Ideas: I have heard something about both "Bayesian GLM" models or using a so called "prior distribution" but I have no idea which one, if any, would be the best to use..?

UPDATE
The answer below by @ACD is not, exactly what I'm looking for. I don't need an explanation of WHY this occurs, I need a solution to restricting the coefficient signs 🙂

Best Answer

The negative estimated coefficient on something that you KNOW is positive comes from omitted variable bias and/or colinearity between your regressors.

For prediction, this isn't so problematic, so long as you are sampling new data to predict the outcome (price?) of from the same population as your sample. The negative coefficient comes because the variable is highly correlated with something else, making the coefficient estimate highly variable, OR because it is correlated with something important that is omitted from your model, and the negative sign is picking up the effect of that omitted factor.

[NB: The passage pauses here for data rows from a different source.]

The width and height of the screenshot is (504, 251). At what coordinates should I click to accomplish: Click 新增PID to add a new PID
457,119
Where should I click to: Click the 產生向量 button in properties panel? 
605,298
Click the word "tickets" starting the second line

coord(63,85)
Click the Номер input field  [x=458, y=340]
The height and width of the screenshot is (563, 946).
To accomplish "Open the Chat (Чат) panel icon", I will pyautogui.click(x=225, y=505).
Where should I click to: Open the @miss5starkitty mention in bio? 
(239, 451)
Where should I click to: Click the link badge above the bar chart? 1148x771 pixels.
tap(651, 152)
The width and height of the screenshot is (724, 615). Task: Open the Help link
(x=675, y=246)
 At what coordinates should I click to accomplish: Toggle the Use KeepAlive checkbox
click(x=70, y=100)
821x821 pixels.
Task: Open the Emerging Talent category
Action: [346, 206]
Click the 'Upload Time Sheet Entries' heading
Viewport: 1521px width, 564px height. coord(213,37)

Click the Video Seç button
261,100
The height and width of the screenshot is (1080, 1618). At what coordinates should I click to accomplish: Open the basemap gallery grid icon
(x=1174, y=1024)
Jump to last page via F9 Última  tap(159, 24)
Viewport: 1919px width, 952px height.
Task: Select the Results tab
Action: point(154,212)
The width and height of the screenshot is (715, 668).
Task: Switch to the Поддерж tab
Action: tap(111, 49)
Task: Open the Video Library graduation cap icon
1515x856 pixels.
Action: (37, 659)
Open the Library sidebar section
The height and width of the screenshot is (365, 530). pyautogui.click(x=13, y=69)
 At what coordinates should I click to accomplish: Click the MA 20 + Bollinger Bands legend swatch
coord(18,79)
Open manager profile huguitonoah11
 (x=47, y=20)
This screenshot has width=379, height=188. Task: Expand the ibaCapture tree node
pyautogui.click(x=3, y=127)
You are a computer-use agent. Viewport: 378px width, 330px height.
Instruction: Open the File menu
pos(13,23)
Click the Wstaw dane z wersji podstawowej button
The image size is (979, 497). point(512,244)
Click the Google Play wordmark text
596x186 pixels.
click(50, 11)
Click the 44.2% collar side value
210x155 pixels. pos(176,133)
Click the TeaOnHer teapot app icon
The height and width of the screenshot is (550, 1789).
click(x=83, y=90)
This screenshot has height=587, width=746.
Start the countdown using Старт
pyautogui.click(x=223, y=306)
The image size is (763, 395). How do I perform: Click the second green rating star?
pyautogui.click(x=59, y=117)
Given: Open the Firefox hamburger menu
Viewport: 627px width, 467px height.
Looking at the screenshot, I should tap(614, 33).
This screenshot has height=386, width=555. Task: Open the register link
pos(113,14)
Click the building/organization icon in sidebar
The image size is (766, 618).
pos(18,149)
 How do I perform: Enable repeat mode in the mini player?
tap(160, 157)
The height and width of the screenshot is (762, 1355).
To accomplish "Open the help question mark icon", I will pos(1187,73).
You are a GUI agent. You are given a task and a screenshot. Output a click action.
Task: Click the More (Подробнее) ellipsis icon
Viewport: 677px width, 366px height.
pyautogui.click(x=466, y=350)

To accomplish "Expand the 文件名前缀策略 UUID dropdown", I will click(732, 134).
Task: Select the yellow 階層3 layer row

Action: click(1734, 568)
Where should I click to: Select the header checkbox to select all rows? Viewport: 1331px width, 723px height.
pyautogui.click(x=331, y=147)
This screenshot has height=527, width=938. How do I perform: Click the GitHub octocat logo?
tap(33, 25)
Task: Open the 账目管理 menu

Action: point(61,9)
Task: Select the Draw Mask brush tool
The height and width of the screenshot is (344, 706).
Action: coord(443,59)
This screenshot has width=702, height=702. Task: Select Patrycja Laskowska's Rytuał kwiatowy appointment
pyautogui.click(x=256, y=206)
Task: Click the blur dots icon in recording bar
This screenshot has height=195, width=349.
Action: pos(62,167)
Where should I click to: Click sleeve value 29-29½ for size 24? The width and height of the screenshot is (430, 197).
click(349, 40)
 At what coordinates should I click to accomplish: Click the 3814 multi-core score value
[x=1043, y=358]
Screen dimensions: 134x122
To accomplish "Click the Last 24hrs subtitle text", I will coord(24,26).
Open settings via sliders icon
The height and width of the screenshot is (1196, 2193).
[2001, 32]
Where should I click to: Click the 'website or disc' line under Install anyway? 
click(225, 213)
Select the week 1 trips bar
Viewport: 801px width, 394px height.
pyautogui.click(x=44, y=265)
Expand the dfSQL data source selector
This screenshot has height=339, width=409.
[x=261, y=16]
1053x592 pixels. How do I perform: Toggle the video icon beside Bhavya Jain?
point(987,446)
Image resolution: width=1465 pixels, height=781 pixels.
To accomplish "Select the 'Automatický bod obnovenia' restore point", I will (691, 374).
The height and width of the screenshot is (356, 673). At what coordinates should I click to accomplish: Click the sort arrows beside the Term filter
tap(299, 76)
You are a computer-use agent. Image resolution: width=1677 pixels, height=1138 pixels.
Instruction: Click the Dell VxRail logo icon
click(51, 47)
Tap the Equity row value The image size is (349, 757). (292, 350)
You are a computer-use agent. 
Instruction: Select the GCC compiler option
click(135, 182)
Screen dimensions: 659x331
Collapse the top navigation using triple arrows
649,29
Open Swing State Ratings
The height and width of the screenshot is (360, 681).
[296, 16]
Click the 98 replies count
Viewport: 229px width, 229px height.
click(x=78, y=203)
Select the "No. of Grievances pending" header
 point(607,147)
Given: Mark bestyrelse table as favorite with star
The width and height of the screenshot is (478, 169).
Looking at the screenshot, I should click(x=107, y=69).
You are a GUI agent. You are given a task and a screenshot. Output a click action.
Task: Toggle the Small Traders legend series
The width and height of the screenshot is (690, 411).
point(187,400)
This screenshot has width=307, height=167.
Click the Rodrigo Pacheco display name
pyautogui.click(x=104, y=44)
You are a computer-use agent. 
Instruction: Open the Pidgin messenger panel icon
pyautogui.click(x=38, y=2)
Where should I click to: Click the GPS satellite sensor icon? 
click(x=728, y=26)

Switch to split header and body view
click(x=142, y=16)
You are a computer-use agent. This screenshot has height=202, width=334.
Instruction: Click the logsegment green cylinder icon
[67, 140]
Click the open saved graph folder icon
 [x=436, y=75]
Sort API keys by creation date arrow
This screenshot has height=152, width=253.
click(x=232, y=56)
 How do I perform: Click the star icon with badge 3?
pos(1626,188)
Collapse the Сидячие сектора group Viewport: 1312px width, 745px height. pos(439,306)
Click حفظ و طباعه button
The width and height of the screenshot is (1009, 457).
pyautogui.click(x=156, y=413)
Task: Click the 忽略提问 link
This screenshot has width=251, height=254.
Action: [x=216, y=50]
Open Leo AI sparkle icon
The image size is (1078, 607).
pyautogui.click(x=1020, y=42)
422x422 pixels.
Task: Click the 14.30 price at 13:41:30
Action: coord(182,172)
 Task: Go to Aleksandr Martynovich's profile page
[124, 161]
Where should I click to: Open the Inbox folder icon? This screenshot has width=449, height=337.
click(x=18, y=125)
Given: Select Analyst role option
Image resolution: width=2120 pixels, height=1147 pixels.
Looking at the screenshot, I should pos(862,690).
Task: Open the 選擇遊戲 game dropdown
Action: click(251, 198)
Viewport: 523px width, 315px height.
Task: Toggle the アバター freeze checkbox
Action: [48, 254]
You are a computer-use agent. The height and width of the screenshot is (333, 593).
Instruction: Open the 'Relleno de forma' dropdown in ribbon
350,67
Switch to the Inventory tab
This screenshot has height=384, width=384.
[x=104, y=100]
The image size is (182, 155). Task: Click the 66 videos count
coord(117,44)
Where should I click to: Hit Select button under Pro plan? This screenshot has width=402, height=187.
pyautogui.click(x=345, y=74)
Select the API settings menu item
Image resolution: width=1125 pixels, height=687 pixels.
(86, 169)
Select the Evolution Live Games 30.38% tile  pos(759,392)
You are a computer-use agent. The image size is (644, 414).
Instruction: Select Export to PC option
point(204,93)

But it sounds like you are also trying to do inference -- how much does an exogenous change in $X$ change $Y$. Causal inferential statistics uses different methods and has different priorities than predictive statistics. It is particularly well developed in econometrics. Basically you need to find strategies such that you can convince yourself that $E(\hat\beta|X,whatever)=\beta$, which generally involves making sure that the regressor of interest is not correlated with the error term, which is generally accomplished by controlling for observables (or unobservables in certain cases). Even if you get to that point however, colinearity will still give you highly variable coefficients, but negative signs on something that you KNOW is positive will generally come with huge standard errors (assuming no omitted variable bias).

Edit: if your model is

$$ price = g^{-1}\left(\alpha + country'\beta + \gamma distance + whatever + \epsilon\right) $$

then country will be correlated with distance. hence, if you are in Tajikistan and you are getting a spice from Vanuatu, then the coefficient on Vanuatu will be really high. After controlling for all of these country effects, the additional effect of distance may well not be positive. In this case, if you want to do inference and not prediction (and think that you can specify and estimate a model that gives a causal interpretation), then you may with to take out the country variables.